DSP opcode decompression on a microcontroller.

DSP opcode decompression on a microcontroller.

Post by kenh » Sat, 14 Jan 2006 03:57:26

Hi all,

Let me first introduce myself. My name is Ken Helberg and I've been
reading this newsgroup for over a year simply out of a general interest
in compression; learning what I can when it interests me. With my
limited knowledge, I have little to add to various discussions that
occur in this group. My work also only allows me to read this via
google groups, so I apologize ahead for anything funky that will occur
with this message.

I'm at a point with a particular project where I need to consider
compressing some data in order to make space available for other pieces
of code.

In the system I have a small scale audio DSP that has a 35-bit,
512-word program space. The code is downloaded to the DSP only once at
startup and never changes. The 35-bit values are stored as 40-bit
values currently in flash. So the DSP program code takes up 2560 bytes.
If possible, I would like to get that smaller. The tradeoff, of course,
is that whatever code I add to decompress needs to be smaller than the
savings in compressed data. The time it takes to decompress is of
little concern since it's only done once.

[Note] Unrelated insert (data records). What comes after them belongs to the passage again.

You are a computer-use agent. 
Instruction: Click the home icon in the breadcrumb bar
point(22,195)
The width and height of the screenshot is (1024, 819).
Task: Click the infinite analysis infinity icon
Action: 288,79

The first thing I thought I could do is to store the data in 36-bit
chunks. Possibly with the upper nibble of the 36-bit words stored in
their own array so I don't have to swap nibbles for every odd-numbered
word if I were to store them consecutively. Similarly, it'd be too
costly in code to store the 35-bit values and shift the bits around
just to save a bit per word over the 36-bit method. It might take 40
bytes of code to handle this little compression method; giving a
savings of 216 bytes - not much.

Another method I considered is that there are various runs of (what
look to be) NOPs that I could take out and pseudo-RLE; storing where
the run of NOPs exists and the length of the run. I could use the
offset of the next run off the start or end of the previous run to try
and save space, but unfortunately one of the steps between NOPs is over
256, which means I'd still have store the offset as a 16-bit value. I
could take a small hit in code complexity and contain the length of the
run as well as the offset in a single 16-bit value. WIth the current
DSP program code I have, this'll save me an additional 600 bytes,
approximately. This is different for different program code,
understandably, so I'd like to find a better method.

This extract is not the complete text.